From here, only during the dry season, you can take the shortcut that crosses a portion of the salted pan and head North-East, heading to Kubu Island; we drive this way as we are sure the whole track is dry.

When we miss 10 km we see the profile of some baobabs on the horizon, here it is; what an emotion!

We proceed, and as we approach, we see Kubu Island in its beauty.

We are welcomed by some immense and nodose baobabs, that seem to be 4,000 or 5,000 years old, they are spectacular and majestic; we look around and see only white salt around us.

It is almost sunset and so we go to the campsite located in the Western part of the island; we park, settle, relax, and then light the fire and cook dinner.

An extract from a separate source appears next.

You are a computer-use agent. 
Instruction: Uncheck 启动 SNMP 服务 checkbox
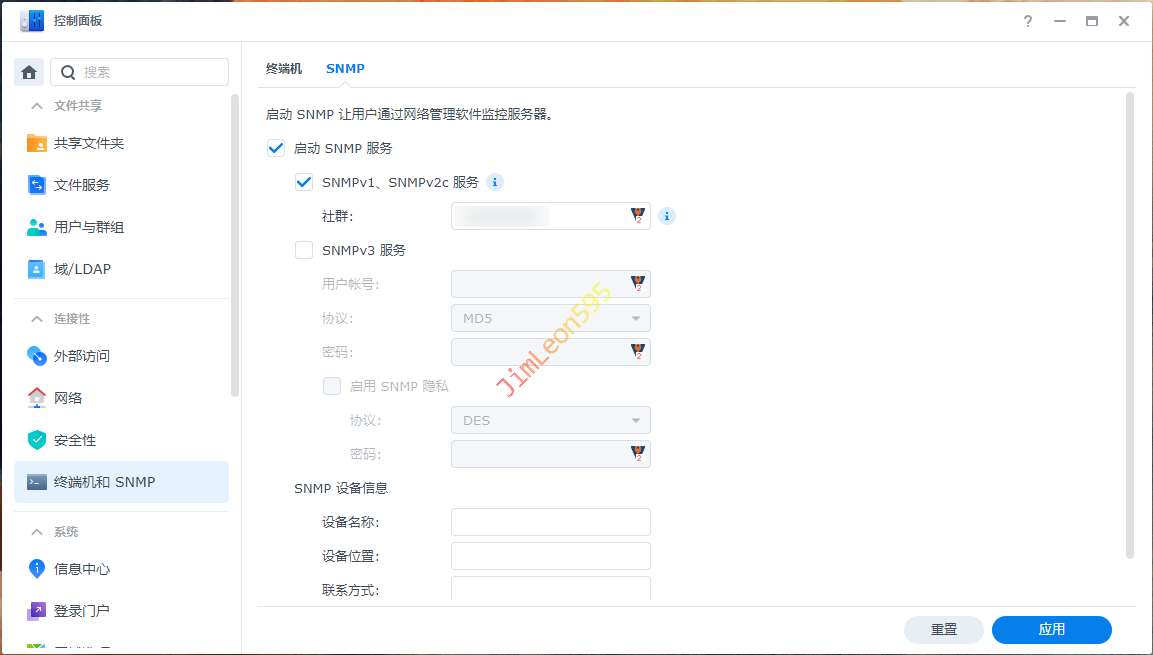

The campsite is very spartan, as they want to preserve the island ecosystem to the maximum; the ranger who came to check our papers told us they are planning to move the campsite a little further in the pan so as not to spoil the fragile Kubu Island ecosystem.

Kubu Island is in fact a granite outcrop, about 10 meters high and 1 km long; in prehistoric times it was surrounded by the waters of an immense lake that is thought to have existed here about 15,000 years ago.

There are several signs on the island that prove its existence, the fossil beaches, some fossil shells and fossil diatoms, and many pebbles that have been rounded by waves.

There is fossil guano on the island's rock formations, that means many birds, especially aquatic birds, nestled here, and this would not have been possible if the water had not been present.
On Kubu Island some archaeological finds dating back to the Stone Age were found, mostly sharp stone utensils.

There are also the remains of some buildings, more precisely the parts of dry stone walls, that are believed to have been built between 1,400 and 1,600 dC. and represented the most South-West point of the Mutapa Empire, or Monomotapa, that had its capital in Great Zimbabwe.

It seems that the building with the rounded wall that was once present here was the place where the circumcision was made to the young people who, through this ritual of passage, came to adulthood; this thesis is also confirmed by the fact that the young people from the Thabatshukudu village still travel here to Kubu Island on a pilgrimage.

The next morning we wake up early and, after breakfast, start exploring the island; a car track runs around the perimeter of the island and allows you to admire it from all its angles.

On the North side there are some gigantic baobabs and some rock formations, highly polished by weather, very suggestive; we take a lot of pictures and get off the car in several places to venture on the island.

What a spectacular place, we are alone, in front of us an expanse of salt at sight where, on the horizon, there seems to be water, but we know very well that in this season it cannot be possible, so it is a mirage, created by the refraction of the sun's rays on the surface of the pan, that deceives our eyes.

The silence that is in this place is something indescribable and it is broken only by the wind's noise or the crunch of the salty scum that breaks under the soles of our shoes; we would like to stop the time and stay here forever.

The remains of the walls are located in the South part of the island, leaving the car near the immense baobab that welcomed us when we arrived, we walk on foot.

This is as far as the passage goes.